◆ 提示文:
········
トップ十人十色の育ち方~どの子にもうれしい子育てのはなし~第1回 言葉ではなく、手が出てしまうAくんのケース

横浜国立大学大学院教育学研究科修了。修士(教育学)、特別支援教育士、日本ムーブメント教育・療法協会認定常任専門指導員。現在、鶴見大学短期大学部保育科准教授、北里大学医療衛生学部リハビリテーション学科非常勤講師。女優東ちづるさんが理事長を務める一般社団法人Get in touchの理事としても活動。障がいのあるなしにかかわらず、どの子にもうれしいまぜこぜの保育をめざし日々幼稚園や保育所、こども園へ出向き奮闘中。

第1回 言葉ではなく、手が出てしまうAくんのケース

子どもはいろいろ、文字通り十人十色。
成長や発達にもそれぞれ凸凹があり、周囲がどう対応すればよいか困ることも。
だからといって、子どもの「できない」ことばかりに目を向けるのではなく、
今「できている」ことに注目し、ありのままの子どもを受け止め、理解する。
そんな、どの子にもうれしい子育てや保育の姿をお伝えします。

 

新しい場所に行くと、新しい人との出会いがあります。子どもたちも今まで過ごしていた環境と違うところで過ごす機会が増えます。
ある幼稚園の年少クラスにAくんという子がいました。Aくんはつい手が出てしまうことが多く、担任の先生もお母さんもとても心配しています。手が出てしまうことでAくんは𠮟られ続け、
周りの大人は𠮟り続ける状況でした。そのとき、私が先生方にお聞きしたのは、「Aくんが好きなことはありますか」「好きな遊びのときにも手が出ますか」ということ。
このような状況では、なかなかAくんのよいところに目が向かなくなっているからです。

 

多くの子どもは好きなことに夢中になって遊んでいるときは、他の子どもにまで目がいかないものです。対応策としては、Aくんが本当に好きなことに目を向けじっくり遊ぶ時間を確保すること。
ひとりで過ごす時間がなかなか確保できない場合は、手が出やすい場面とは違うAくんの好きなことに誘ってみる方法もあります。どちらにしてもAくんの好きなことを周りの大人が知っていることが重要なポイントです。
········
◆ データ内容:

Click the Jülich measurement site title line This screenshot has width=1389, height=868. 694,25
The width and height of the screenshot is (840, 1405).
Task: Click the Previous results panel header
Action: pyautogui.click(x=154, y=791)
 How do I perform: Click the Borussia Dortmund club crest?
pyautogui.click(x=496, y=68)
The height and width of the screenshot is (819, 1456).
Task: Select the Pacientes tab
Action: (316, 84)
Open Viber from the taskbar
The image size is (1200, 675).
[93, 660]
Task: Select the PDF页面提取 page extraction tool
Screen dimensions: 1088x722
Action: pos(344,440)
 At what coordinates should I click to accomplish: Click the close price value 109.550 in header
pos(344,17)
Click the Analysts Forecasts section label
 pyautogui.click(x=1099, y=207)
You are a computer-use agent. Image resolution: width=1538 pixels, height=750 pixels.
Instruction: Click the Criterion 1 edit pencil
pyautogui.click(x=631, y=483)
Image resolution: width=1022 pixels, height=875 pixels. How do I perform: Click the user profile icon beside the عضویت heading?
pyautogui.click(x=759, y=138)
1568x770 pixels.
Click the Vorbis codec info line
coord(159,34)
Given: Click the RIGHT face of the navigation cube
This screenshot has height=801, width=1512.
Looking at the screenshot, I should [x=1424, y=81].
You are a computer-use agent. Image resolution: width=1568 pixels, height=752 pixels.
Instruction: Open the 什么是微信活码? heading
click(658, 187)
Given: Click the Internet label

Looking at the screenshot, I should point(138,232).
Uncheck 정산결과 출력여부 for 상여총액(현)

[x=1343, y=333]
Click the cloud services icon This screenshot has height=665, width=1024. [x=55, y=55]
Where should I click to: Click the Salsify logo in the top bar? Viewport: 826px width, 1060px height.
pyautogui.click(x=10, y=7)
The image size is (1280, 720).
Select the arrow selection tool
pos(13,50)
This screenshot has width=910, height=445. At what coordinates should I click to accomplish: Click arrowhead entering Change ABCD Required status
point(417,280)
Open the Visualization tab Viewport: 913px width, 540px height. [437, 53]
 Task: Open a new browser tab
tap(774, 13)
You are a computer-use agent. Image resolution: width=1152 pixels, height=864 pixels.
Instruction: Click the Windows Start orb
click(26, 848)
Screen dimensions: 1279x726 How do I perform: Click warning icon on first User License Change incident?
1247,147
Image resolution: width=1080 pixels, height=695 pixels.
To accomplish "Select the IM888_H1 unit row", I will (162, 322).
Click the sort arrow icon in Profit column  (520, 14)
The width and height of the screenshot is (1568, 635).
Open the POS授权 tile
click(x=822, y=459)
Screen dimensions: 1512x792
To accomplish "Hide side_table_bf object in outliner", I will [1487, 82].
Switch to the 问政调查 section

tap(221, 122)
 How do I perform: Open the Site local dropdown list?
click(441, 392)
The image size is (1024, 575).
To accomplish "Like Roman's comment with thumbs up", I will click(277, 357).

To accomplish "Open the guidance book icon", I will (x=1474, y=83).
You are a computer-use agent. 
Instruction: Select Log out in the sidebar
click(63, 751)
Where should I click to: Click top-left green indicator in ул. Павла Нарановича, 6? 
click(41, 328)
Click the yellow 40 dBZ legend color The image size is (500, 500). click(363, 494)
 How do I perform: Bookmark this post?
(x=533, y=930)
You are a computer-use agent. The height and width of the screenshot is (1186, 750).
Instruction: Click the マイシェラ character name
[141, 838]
········
提示文のうち「多くの子どもは好きなことに」で始まる段落を、主要な事実を保ったまま箇条書きにまとめてください。

- 多くの子どもは、好きなことに夢中で遊んでいるときは他の子どもにまで目がいかない。
- 対応策は、Aくんが本当に好きなことに目を向け、じっくり遊ぶ時間を確保すること。
- ひとりで過ごす時間を確保しにくい場合は、手が出やすい場面とは違う、Aくんの好きなことに誘う方法もある。
- いずれの場合も、Aくんの好きなことを周りの大人が知っていることが重要である。